Just my $0.02 worth.
Leftbranch
 
[citation][nom]expensive_it_dude[/nom]For the "OMG $9000 a day" crowd, what you have is many, many servers (hint: They cost 20x what your gaming rig cost), expensive hard drives, and quite a few IT people making anywhere from $15/hr to $100/hr+ each to run it all, then megawatts of electricity to power and cool it all. $9000/day is a phenomenal price.[/citation]

But at the same time, just keeping them inactive doesn't cost anything but floor space. Turning the servers off means no needed, no AC needed, no support staff needed. If the company is still running the servers 24/7 during this time then they are costing themselves money through stupidity. And if if they're saying $9k a day based off what they might theoretically get if someone else came in and decided to rent the entire lot of storage space for the same price the second they delete Megaupload's data then they are spinning the crap of out the facts to make themselves look sympathetic.

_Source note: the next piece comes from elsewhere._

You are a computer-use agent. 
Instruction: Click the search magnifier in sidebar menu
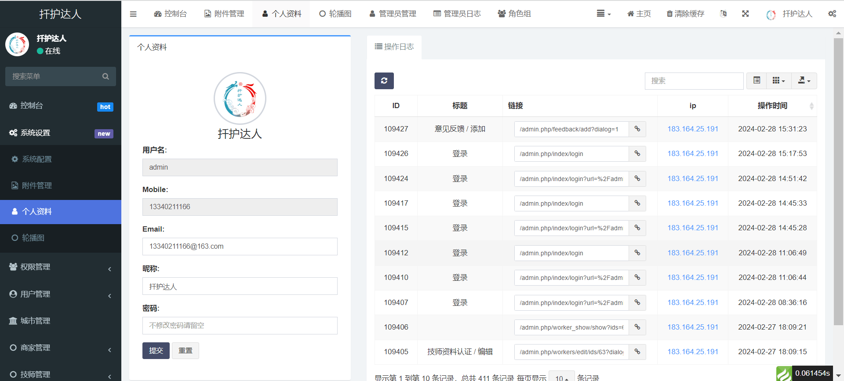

Just turn everything off, lock the doors to the building, and pay a security guard $9 an hour to stand at the door and not let anyone inside. Now your costs are $216 per day per door. Don't turn the servers on again until the courts decide what to do with them. Problem solved.
 
yargnit: So then it becomes free to rent their office space, and they can just have a knee-jerk layoff of the people who would be running it? Even better, they can't repurpose those servers that they're probably still paying for every month. Nevermind the fact that they probably pay a shitload of money for some epic fibre-optic lines coming in and out the building, that are under contract and don't become cheaper if they use less bandwidth.

You've made it abundantly clear that your not a business person and don't understand how it all works, if I were you, I'd just quit now....
 
[citation][nom]freggo[/nom]6000 hard drives @ 4TB each will do just fine.Let's see, at about $200 each that's $1.2 Million.Financed at 6% that would cost you about $200/day.Much cheaper than paying $9,000/day to host the files.I have a feeling the 9k/day are not realistic and more a PR stunt.[/citation]

The $9,000 per day is not just for the cost of the hard drives. The servers and DASD devices have a cost as well. And that is assuming that they are not powered on. Electricity, cooling, security etc all costs money as well.
 
[citation][nom]ithurtswhenipee[/nom]The $9,000 per day is not just for the cost of the hard drives. The servers and DASD devices have a cost as well. And that is assuming that they are not powered on. Electricity, cooling, security etc all costs money as well.[/citation]

Partially true, but at this point no 'hosting' is needed, just storage until the legal issues are sorted out.